El sonido tenebroso del piano de Dante Cucurullo marca el comienzo de A puerta cerrada. De a poco, se va intensificando una atmósfera pesada con la proyección de imágenes que recrean un montaje con características de thriller, de drama existencialista en el que la muerte sorprende a tres personas que, como de costumbre en este tipo de argumentos, se resisten a saberse muertos.
Dirigida por Carlos Espinal –en lo que es el noveno montaje de de los Actores de Planta del Teatro Nacional Eduardo Brito–, A puerta cerrada es una representación de la conocida obra del francés Jean-Paul Sartre, que se estrenó en París en mayo del 1944. Quien mejor que el filósofo del existecialismo para abordar la incertidumbre del ser humano frente a la muerte.
Sobrecogido por la música, con el piano como otro personaje de la historia, complementando la banda sonora con la tumba de Juan Junior García y el trombón de Daniel Hernández Gracia, salen a escena Patricia Ascuasiati, la controladora del ascensor que va introduciendo a cada uno de los personajes. José Lora (Checho) es el primero en llegar. Recibe instrucciones sobre el porqué de las cosas y el porqué está donde está, quedando la duda latente en el intercambio verbal entre ambos.
La presencia de Ascuasiati, con su vistoso vestuario, impregna un halo misterioso, que se intensifica con sus gestos, sus silencios, su mirada inquietante. A pesar de sus breves intervenciones, encarna un personaje con fuerza, como si fuera ella el eje central de la historia. Sabrina Gómez Garden es la segunda de abordo. Es protagonista de su propio relato, defiende a capa y espada su pasado, su predilección sexual, tema hoy en día muy actual.
Sabrina, que se inició como actriz en el teatro en la comedia Bano de damas, refleja un mayor crecimiento interpretativo, que sobresale como la que más del resto del elenco. En contra de su interpretación, si bien es cierto que «la entonación regula la altura de la voz y los acentos de la frase» como escribiera Patrice Pavis en su Diccionario del teatro (1996), la actriz mantiene un «actitud» interpretativa que no reduce su ritmo de confrontación, de rabia, malicia, rencor y hasta resentimiento social contra todo lo que fue y sigue siendo más allá de la vida.
La actriz Ana Rivas, que debutó en el teatro en el 1999 con el personaje de Rizzo en el musical Grease, es la última en entrar a escena. Recae sobre su personaje, sin duda, los momentos menos dramáticos, que saca las risas fugases a lo largo de toda la representación de este clásico de Jean Paul-Sartre.
Carlos Espinal, veteranísimo artista del teatro, logra un montaje convincente, pesado pero convincente en su conjunto. Logra exprimir la última gota del elenco, con una puesta en escena diáfana, limpia. Es de gran satisfacción que en estos tiempos en que la pandemia del Covid-19 empieza a ceder, volver al teatro y tener la oportunidad de una obra con estos estándares.
Ya cuando Checho, Ana y Sabrina –cada quien con su cruz existencial a cuesta– entran en calor interpretativo, es cuando se puede apreciar una labor más compacta gracias a su compenetración grupal. A puerta cerrada saca a relucir el indescifrable destino de nuestras almas cuando llegamos al más allá, más allá de lo que pudiéramos creer si el infierno es una posibilidad inevitable.
⁂
(Objetivo de la tarea) Resuma en forma de lista el párrafo de la reseña que comienza con «Carlos Espinal, veteranísimo artista del teatro», conservando sus datos principales.

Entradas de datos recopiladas
⁂
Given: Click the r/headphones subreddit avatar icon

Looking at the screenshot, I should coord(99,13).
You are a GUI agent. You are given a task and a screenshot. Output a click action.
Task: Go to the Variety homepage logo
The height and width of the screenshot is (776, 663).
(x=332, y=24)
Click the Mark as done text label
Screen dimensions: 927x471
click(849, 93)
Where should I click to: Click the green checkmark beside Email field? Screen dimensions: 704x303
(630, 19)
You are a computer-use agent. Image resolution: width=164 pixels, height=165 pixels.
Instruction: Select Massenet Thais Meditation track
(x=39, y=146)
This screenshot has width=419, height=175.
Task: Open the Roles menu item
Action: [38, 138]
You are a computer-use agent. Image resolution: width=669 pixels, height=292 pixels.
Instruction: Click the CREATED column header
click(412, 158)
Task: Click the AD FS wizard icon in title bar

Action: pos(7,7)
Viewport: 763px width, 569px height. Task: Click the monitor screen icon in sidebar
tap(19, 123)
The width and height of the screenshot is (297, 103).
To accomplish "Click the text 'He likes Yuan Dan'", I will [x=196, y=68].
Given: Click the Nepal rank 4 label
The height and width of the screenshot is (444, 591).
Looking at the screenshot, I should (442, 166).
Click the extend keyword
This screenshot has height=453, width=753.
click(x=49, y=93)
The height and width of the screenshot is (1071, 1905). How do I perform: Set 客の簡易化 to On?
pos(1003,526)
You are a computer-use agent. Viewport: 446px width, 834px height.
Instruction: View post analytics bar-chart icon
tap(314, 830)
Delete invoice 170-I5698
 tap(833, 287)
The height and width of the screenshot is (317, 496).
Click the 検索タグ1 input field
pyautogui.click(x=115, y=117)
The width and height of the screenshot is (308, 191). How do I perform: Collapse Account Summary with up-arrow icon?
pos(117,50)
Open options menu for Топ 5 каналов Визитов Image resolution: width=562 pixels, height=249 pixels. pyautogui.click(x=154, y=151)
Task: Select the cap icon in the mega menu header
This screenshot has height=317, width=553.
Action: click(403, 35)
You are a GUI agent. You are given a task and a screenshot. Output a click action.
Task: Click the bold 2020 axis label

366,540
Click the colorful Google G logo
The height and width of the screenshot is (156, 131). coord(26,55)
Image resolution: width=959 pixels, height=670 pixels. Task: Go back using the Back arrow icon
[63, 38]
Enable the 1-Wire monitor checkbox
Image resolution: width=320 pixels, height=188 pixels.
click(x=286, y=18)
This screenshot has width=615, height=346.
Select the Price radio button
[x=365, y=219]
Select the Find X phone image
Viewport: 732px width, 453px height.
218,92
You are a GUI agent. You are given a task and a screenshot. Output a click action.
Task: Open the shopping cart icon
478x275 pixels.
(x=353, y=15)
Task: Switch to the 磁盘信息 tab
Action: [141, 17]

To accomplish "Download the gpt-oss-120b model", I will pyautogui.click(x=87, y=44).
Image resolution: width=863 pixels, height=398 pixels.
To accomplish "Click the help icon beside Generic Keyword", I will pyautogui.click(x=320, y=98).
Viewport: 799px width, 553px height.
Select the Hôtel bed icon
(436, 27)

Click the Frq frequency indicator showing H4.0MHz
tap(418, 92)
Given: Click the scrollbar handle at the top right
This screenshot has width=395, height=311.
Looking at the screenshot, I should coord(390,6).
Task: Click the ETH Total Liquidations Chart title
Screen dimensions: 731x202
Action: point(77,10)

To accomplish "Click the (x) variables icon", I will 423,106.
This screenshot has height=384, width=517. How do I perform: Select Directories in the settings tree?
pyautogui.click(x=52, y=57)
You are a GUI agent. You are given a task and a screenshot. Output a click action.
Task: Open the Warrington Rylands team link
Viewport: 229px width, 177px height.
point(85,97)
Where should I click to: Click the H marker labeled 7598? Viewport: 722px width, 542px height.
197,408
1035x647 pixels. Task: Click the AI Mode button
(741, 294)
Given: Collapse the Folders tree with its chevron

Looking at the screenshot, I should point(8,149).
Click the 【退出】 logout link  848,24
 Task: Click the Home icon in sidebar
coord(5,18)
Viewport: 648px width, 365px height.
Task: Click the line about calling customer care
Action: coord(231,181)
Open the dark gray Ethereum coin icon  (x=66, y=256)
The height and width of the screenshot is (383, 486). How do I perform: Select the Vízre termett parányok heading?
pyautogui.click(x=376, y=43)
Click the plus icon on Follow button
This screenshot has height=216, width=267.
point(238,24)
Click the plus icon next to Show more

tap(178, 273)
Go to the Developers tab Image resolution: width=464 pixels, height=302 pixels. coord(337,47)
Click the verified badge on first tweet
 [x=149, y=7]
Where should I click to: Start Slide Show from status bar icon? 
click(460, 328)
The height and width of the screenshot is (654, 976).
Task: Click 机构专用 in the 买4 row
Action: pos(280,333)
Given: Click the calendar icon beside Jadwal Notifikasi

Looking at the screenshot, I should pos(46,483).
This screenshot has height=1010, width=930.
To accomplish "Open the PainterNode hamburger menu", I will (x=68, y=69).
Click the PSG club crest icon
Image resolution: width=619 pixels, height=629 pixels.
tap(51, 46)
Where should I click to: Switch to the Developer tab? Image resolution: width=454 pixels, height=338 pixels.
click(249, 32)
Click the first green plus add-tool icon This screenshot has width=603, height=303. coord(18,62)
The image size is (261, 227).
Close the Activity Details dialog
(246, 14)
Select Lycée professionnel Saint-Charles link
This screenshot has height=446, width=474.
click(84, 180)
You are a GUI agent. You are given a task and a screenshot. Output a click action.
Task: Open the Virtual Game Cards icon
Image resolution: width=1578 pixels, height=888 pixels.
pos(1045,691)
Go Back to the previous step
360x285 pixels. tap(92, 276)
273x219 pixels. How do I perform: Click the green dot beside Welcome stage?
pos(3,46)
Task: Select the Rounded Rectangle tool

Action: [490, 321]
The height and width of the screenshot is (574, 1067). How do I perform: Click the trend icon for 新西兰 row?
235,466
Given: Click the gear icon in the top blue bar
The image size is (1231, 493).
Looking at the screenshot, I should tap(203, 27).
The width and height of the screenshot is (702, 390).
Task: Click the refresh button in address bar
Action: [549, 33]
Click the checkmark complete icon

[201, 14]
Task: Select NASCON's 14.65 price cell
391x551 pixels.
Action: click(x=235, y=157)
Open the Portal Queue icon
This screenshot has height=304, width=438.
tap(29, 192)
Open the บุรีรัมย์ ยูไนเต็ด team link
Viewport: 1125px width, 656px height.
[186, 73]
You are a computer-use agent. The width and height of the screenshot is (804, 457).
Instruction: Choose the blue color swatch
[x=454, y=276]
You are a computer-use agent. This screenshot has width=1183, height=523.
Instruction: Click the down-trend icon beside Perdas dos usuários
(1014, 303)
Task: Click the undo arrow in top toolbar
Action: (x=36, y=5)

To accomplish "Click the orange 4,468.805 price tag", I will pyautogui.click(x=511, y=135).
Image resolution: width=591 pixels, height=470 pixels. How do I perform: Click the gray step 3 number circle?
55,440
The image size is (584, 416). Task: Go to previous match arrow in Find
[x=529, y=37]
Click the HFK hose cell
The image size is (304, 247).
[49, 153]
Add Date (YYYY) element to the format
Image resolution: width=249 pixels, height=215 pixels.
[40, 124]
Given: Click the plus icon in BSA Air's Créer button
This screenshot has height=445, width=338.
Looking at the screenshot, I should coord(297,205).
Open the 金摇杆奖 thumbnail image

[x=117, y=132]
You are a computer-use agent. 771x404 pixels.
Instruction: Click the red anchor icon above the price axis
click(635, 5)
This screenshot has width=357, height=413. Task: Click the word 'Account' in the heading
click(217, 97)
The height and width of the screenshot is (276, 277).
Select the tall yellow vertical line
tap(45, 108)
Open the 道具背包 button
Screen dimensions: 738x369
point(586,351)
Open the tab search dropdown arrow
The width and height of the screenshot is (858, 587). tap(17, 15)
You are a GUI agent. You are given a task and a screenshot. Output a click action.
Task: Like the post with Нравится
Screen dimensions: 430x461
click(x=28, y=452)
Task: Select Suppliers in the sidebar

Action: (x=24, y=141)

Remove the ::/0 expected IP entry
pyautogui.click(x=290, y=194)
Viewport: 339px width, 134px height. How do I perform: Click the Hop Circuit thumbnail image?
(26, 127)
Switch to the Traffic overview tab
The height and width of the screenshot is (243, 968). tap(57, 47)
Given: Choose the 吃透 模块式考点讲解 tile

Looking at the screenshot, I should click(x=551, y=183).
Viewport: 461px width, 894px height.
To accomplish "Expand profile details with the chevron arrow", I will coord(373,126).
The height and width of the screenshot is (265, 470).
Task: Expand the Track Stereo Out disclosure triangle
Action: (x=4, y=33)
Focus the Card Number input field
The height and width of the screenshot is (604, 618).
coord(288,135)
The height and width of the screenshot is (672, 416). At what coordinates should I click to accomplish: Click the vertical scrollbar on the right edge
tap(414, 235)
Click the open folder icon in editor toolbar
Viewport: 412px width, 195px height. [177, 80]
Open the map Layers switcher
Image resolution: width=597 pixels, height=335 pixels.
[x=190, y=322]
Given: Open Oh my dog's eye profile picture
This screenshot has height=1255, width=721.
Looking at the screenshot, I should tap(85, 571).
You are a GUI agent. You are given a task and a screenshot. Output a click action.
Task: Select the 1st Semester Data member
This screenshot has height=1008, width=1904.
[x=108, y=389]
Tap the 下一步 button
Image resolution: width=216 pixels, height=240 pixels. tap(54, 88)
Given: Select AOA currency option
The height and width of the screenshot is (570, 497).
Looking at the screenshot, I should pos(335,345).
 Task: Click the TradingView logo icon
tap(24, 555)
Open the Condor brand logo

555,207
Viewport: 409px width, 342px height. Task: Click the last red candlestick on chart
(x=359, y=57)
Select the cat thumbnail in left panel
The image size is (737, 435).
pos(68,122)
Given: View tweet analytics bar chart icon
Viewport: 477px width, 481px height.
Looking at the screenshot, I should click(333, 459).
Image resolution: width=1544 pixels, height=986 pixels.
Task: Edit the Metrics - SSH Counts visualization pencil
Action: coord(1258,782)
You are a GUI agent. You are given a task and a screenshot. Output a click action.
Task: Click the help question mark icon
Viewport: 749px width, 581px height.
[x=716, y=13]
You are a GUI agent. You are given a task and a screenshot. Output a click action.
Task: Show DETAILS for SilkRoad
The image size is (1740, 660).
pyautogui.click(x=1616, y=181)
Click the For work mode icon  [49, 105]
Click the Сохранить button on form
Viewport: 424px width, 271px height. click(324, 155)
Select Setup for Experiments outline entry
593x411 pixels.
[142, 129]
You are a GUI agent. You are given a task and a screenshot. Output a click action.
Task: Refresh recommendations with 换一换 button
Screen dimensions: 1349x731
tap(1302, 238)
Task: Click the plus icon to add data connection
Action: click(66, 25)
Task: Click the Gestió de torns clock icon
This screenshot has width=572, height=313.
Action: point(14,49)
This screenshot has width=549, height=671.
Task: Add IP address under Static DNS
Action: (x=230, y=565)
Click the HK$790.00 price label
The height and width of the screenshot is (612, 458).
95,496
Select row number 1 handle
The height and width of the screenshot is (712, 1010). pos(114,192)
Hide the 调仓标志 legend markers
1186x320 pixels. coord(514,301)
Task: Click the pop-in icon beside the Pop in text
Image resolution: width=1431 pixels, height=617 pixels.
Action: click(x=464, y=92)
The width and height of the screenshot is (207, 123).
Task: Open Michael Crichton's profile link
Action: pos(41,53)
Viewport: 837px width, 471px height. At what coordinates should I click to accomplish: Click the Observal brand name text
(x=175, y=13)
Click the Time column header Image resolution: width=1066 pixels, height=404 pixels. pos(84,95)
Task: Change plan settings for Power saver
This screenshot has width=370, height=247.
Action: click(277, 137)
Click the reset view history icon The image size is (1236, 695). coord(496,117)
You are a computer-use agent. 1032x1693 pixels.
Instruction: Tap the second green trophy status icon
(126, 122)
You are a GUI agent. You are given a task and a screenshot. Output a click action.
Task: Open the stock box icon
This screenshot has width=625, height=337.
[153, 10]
⁂
(Resultado de la tarea)
- Carlos Espinal, artista muy veterano del teatro, logra un montaje pesado pero convincente en su conjunto.
- Extrae lo máximo del elenco mediante una puesta en escena diáfana y limpia.
- Volver al teatro y disfrutar de una obra de este nivel, ahora que la pandemia del Covid-19 empieza a ceder, resulta de gran satisfacción.